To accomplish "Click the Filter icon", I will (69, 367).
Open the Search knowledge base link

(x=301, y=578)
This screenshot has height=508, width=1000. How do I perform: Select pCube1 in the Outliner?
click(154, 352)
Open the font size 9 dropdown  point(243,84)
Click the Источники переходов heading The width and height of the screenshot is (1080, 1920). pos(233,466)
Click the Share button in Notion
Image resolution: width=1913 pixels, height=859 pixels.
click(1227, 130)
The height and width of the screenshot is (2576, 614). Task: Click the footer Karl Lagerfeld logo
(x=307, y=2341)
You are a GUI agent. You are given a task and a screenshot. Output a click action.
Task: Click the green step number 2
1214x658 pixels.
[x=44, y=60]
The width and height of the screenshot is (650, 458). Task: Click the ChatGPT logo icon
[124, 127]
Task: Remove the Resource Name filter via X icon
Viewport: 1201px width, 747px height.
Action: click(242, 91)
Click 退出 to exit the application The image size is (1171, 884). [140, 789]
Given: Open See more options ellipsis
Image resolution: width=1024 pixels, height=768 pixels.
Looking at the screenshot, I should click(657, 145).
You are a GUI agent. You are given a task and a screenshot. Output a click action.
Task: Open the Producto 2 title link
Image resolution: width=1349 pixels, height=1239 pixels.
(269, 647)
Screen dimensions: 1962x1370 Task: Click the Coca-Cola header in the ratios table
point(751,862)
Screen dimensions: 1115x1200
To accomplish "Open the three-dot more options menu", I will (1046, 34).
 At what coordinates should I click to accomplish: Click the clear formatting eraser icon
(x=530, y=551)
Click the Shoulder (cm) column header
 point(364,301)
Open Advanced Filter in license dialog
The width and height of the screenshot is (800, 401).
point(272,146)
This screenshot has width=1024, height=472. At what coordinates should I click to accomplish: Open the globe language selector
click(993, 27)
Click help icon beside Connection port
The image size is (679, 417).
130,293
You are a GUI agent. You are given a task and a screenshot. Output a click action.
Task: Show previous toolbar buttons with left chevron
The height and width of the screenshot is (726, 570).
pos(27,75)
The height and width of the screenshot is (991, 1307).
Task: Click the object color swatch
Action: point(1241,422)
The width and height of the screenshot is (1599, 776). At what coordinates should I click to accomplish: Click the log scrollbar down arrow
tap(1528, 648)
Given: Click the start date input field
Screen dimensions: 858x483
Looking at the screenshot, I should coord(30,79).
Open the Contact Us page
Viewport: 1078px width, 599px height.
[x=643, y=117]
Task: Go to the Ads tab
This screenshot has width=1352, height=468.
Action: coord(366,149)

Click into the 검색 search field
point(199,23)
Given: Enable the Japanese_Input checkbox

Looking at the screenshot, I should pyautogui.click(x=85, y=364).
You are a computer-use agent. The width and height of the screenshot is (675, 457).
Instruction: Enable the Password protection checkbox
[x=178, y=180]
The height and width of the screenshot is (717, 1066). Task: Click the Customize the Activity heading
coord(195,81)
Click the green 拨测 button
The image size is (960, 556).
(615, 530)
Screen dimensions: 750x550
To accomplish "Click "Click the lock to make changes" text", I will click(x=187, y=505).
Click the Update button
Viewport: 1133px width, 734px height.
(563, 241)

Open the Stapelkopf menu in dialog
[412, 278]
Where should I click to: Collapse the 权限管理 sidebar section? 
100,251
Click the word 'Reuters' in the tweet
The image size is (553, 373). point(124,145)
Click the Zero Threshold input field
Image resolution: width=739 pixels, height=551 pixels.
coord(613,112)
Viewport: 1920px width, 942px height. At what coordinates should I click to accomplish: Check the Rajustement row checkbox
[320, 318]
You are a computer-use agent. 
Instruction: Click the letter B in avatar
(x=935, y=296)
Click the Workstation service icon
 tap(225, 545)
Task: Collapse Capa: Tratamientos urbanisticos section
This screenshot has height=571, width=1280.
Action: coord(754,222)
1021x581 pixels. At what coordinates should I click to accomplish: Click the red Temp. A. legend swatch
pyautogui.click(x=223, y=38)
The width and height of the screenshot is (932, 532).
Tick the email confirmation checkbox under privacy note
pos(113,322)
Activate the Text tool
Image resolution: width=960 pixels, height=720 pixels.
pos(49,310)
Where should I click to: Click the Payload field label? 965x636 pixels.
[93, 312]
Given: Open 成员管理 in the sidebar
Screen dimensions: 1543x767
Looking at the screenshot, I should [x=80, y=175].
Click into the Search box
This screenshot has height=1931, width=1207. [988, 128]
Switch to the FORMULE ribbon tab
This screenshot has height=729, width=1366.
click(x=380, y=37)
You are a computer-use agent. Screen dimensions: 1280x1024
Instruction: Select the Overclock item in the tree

* * *

Counting only lines that hold the word "options", state how many there are in the data. Write the number alone.

Written reply: 2